De ceux qui sont venus d'ailleurs pour nous aider à construire, à développer notre pays et même à le défendre, et qui n'y trouvent toujours pas leur place. Alors, oui, au Parti socialiste, ils doivent être chez eux et leur place dans les instances nationales est celle qu'ils occupent dans notre pays. Ils représenteront 20% de notre Secrétariat National.
Alors oui, notre vieux Parti sera un parti à parité de femmes et d'hommes aux couleurs de notre pays, mais aussi un parti de jeunes et de nouvelles générations.
Nous avons trop longtemps laissé de côté le nécessaire renouvellement des générations et des parcours.
Combien de nouveaux responsables n'avons-nous pas su faire émerger ? Combien ont décidé de laisser notre parti vivre sa vie sans eux ? La direction que je vais vous présenter ce matin est l'illustration de ce changement : elle comporte 60% de nouveaux visages et 40% de moins de 40 ans.
L'exécutif que je vous propose est aussi un exécutif resserré : il comprend 38 secrétaires nationaux auxquels viendront s'adjoindre dans les semaines qui viennent une vingtaine de secrétaires nationaux adjoints. Je vous rappelle que nous avions dans la direction sortante 160 responsables - secrétaires nationaux, secrétaires nationaux adjoints, et responsables nationaux-.
Ce choix d'une équipe resserrée répond à un impératif d'efficacité. Difficile de travailler collégialement quand on est très nombreux ; difficile de se sentir pleinement responsable et d'être compris par l'opinion publique lorsque les responsabilités sont trop éclatées.
Mais c'est aussi de ma part une volonté de mieux faire participer nos fédérations à nos activités nationales. Elles font un travail considérable malheureusement insuffisamment valorisé. Je confierai à certaines fédérations le pilotage de réflexions nationales en fonction des questions sur lesquelles elles souhaitent s'investir particulièrement.
L'équipe de direction sera composée de deux pôles : un pôle fonctionnel qui réglera les questions relatives à notre organisation et à notre vie interne, et un pôle thématique avec des secrétaires nationaux dont les responsabilités correspondent aux grandes politiques : défense, sécurité, affaires sociales, éducation, recherche....
Le Secrétariat National se tiendra désormais tout les mardis matin. Cela nous permettra, avec la présence des présidents des groupes socialistes à l'Assemblée Nationale et au Sénat que j'inviterai à nos réunions, de préparer la semaine parlementaire, de prendre des positions communes, et de décider d'actions collectives.

◆ **Matériel présenté**
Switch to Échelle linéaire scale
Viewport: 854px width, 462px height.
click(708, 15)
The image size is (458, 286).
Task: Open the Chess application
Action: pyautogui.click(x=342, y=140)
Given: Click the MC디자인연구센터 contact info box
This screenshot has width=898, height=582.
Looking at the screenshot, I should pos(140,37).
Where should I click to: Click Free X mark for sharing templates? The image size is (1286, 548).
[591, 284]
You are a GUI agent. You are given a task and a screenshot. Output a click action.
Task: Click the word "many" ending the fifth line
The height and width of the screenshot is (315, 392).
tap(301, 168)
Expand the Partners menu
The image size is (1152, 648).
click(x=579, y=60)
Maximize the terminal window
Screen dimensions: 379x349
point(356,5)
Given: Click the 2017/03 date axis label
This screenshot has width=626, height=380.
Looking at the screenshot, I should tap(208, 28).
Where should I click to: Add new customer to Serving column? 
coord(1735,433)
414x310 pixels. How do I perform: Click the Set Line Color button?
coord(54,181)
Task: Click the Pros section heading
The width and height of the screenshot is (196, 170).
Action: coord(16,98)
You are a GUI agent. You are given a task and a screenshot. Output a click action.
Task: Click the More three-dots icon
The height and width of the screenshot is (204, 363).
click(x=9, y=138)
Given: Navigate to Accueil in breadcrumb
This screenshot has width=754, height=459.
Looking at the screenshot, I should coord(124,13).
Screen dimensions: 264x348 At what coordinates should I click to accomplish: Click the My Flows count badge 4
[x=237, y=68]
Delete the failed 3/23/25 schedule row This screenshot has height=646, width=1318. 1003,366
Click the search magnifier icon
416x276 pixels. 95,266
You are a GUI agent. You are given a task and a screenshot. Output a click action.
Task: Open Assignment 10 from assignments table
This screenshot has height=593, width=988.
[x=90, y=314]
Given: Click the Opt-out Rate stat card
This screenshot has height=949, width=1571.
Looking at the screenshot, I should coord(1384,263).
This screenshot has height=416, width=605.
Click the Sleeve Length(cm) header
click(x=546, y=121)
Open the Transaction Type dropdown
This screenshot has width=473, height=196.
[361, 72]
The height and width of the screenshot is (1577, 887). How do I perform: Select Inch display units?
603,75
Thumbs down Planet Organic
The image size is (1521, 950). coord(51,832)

◆ **Consignes**
1) Indiquez si chacune des affirmations suivantes concorde avec le discours sur la direction du Parti socialiste, en répondant par oui ou par non et en citant les mots décisifs du discours. (a) La nouvelle direction compte 60 % de nouveaux visages. (b) La direction sortante comptait 38 responsables. (c) L'équipe de direction sera composée de trois pôles.
2) Poursuivez le discours sur la direction du Parti socialiste à partir de sa dernière phrase.

◆ **Réponses**
1)
(a) Oui : « elle comporte 60% de nouveaux visages et 40% de moins de 40 ans ».
(b) Non : « nous avions dans la direction sortante 160 responsables ».
(c) Non : « L'équipe de direction sera composée de deux pôles ».

2)
Je vous propose aussi que les réunions de notre Bureau National aient lieu tous les quinze jours le mardi à 17 heures. Les autres mardis pourront être utilisés pour tenir des Bureaux nationaux exceptionnels organisés en tant que de besoin en fonction de l'actualité - par exemple cette semaine nous nous serions réunis pour définir le contenu d'un vrai plan de relance pour la France -, ou de sujets de fond pour débattre de manière ouverte y compris avec l'audition de personnes extérieures.
Au sein du pôle fonctionnel, les secteurs communication et fédérations notamment devront travailler ensemble pour animer la vie de notre Parti, faire remonter les réflexions de nos militants et les informer. Nous devrons utiliser au mieux les moyens de communication moderne, notamment toutes les potentialités du net en commençant par une télévision digne de ce nom, l'utilisation des réseaux sociaux ...
* Un Parti Socialiste rénové dans sa composition, mais aussi dans ses modes de fonctionnement.
Je veux remettre les élus au coeur de notre Parti.
Je veux que nous ouvrions les portes et les fenêtres vers les intellectuels, les experts, les acteurs sociaux et associatifs qui se sont détournés de nous ces dernières années.
J'ai donc décidé de créer deux instances majeures pour l'avenir de notre parti et le travail que nous avons à faire ensemble.
Tout d'abord, un Forum des territoires.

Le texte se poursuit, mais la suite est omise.